Today, the EC formally announced its proposal to provide financial assistance “to Hungary in support of its balance of payments.” The proposal is in line with the EU’s pledge to provide Hungary aid in conjunction with the €12.5 billion loan package the IMF granted Hungary earlier this week.
Under the proposal, which still remains subject to approval of the Economic and Financial Affairs Council (ECOFIN), “Hungary will benefit of a medium-term loan amounting to a maximum of €6.5 billion, with a maximum average maturity of five years. The loan will be made available in a maximum of five installments in the context of EU surveillance.”

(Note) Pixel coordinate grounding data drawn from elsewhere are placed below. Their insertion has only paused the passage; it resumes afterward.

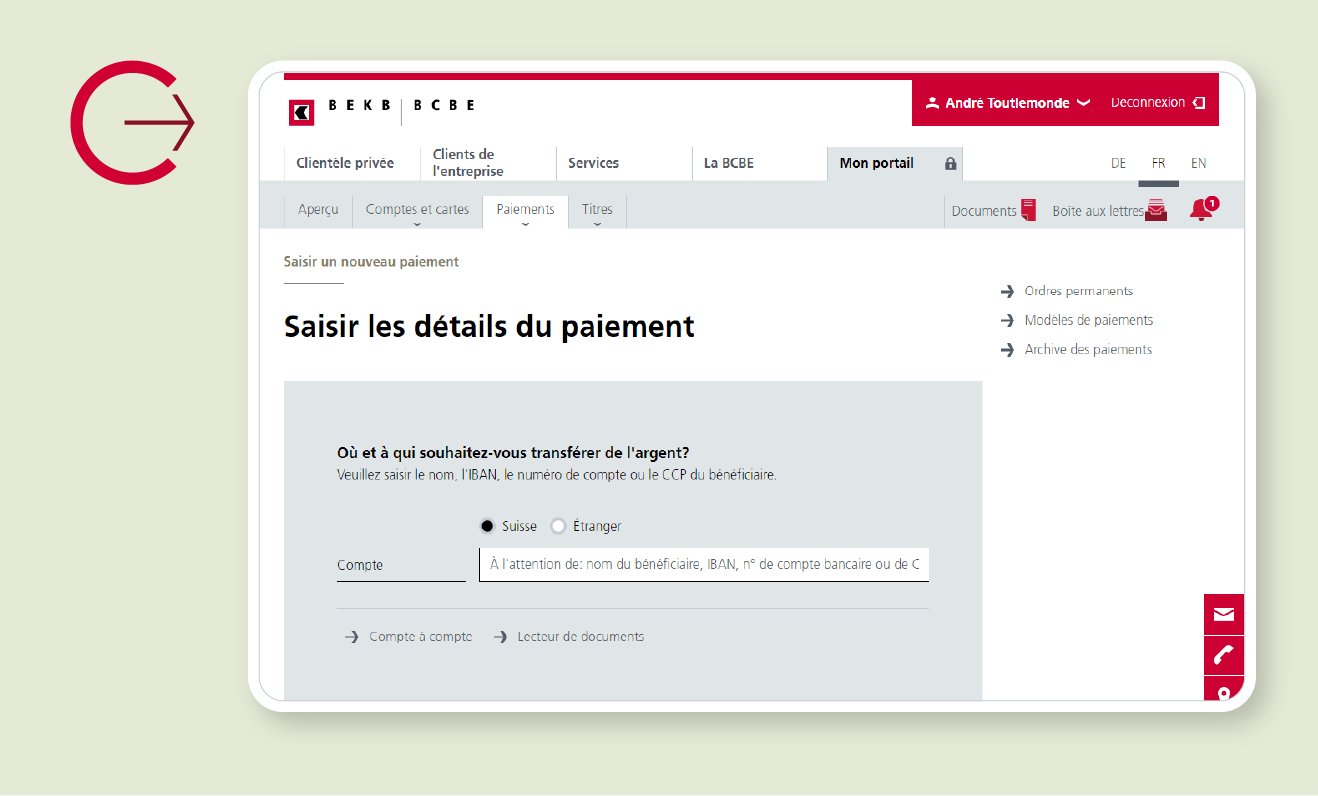Click the beneficiary Compte input field

tap(704, 564)
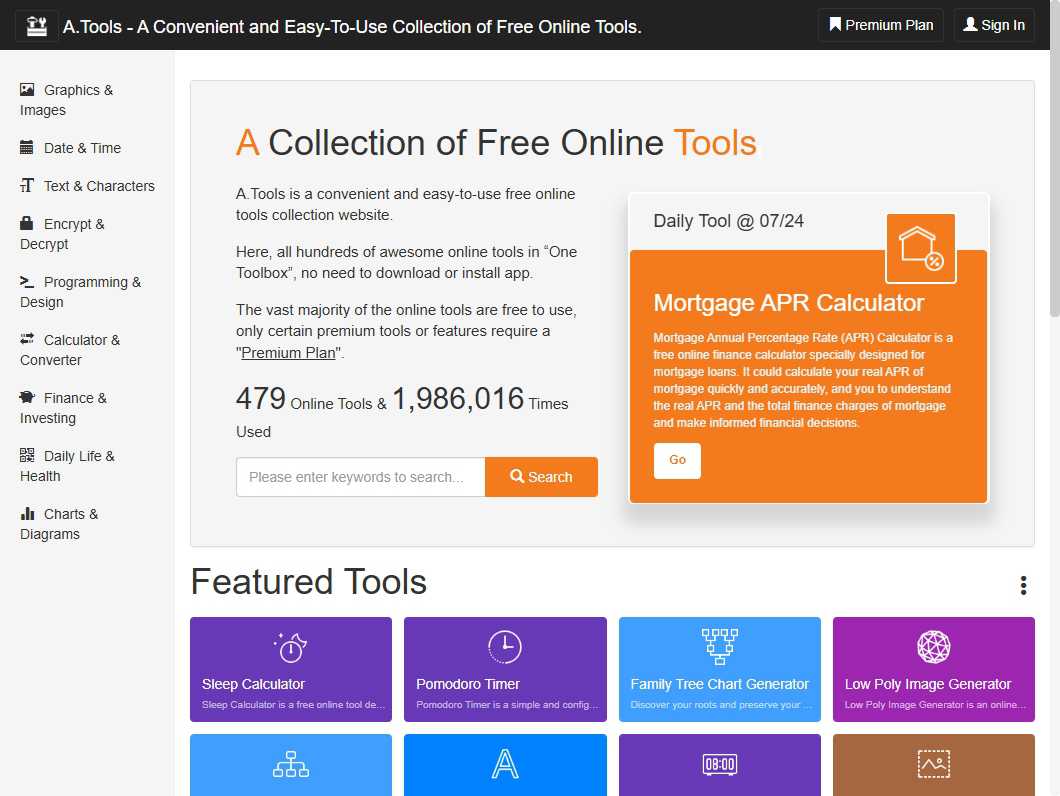
Task: Select the Sleep Calculator alarm icon
Action: click(290, 647)
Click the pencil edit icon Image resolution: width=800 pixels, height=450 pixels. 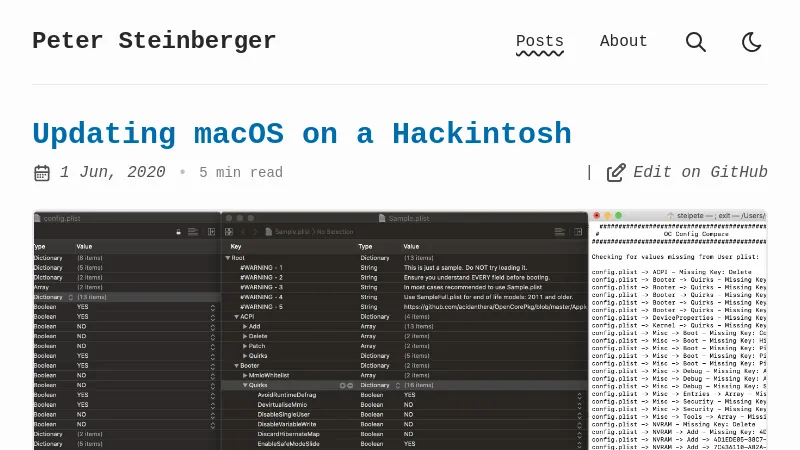pos(616,172)
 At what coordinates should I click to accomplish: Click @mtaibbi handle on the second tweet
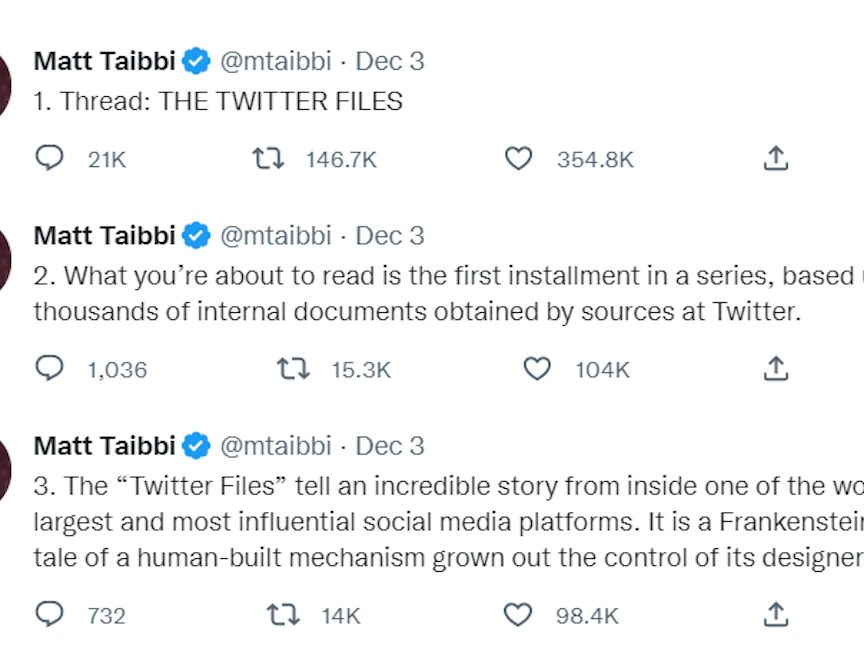[275, 236]
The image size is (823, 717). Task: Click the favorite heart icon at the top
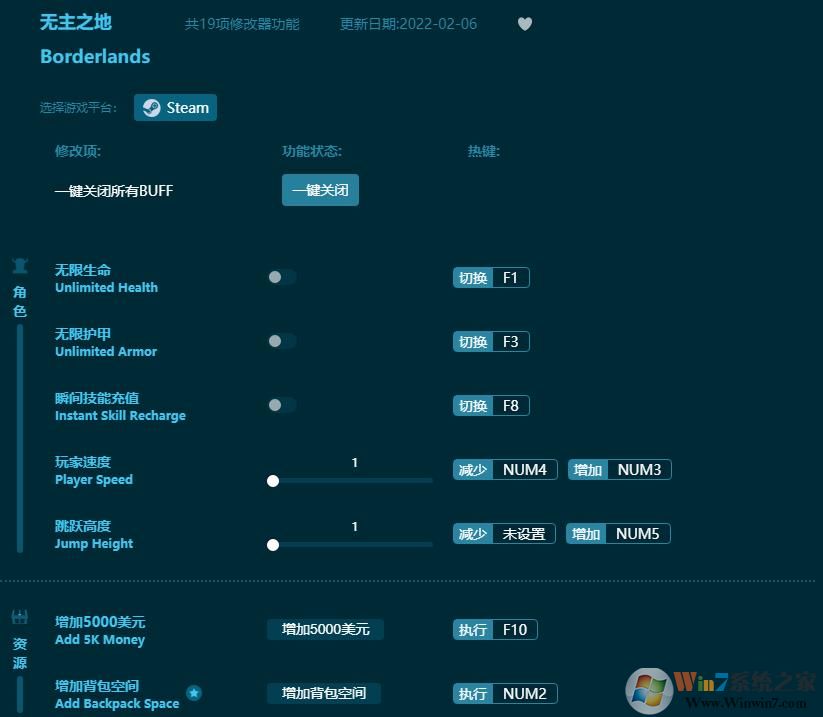click(524, 24)
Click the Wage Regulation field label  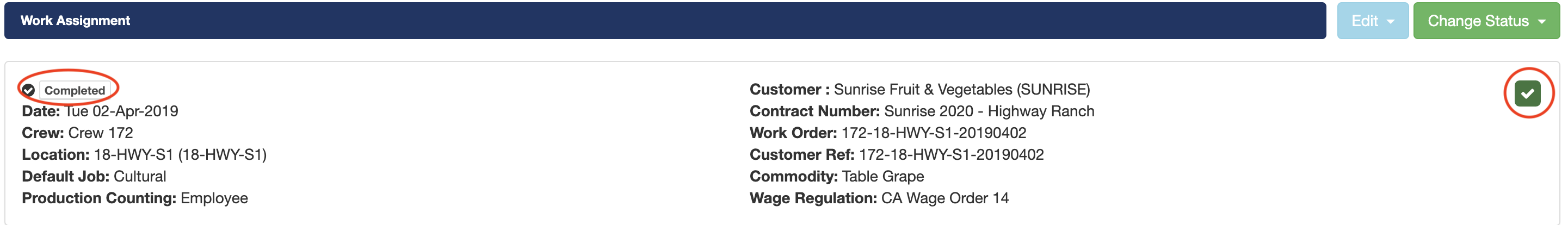coord(813,198)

Mr. Joaquin Alumnia, Commissioner of European Economic and Monetary Affairs, stated that it was the EU’s hope that Hungary, “sticks to its plan to accelerate the deficit reduction, to strengthen banking regulation and supervision and to take structural measures to support employment.”
The EC also proposed to increase the present ceiling of the facility set in place in to provide “medium-term financial assistance for Member States that experience difficulties with balances of payments,” pursuant to Council Regulation 332/2002, from €12 billion to €25 billion.
In separate announcements, the EC authorized the previously announced French debt-restructuring scheme and Dutch guarantee scheme announced earlier this month. In reaching its conclusion, the EC stated that the schemes “were compatible with EU state aid principles…[and] an appropriate means of restoring confidence on the financial markets.”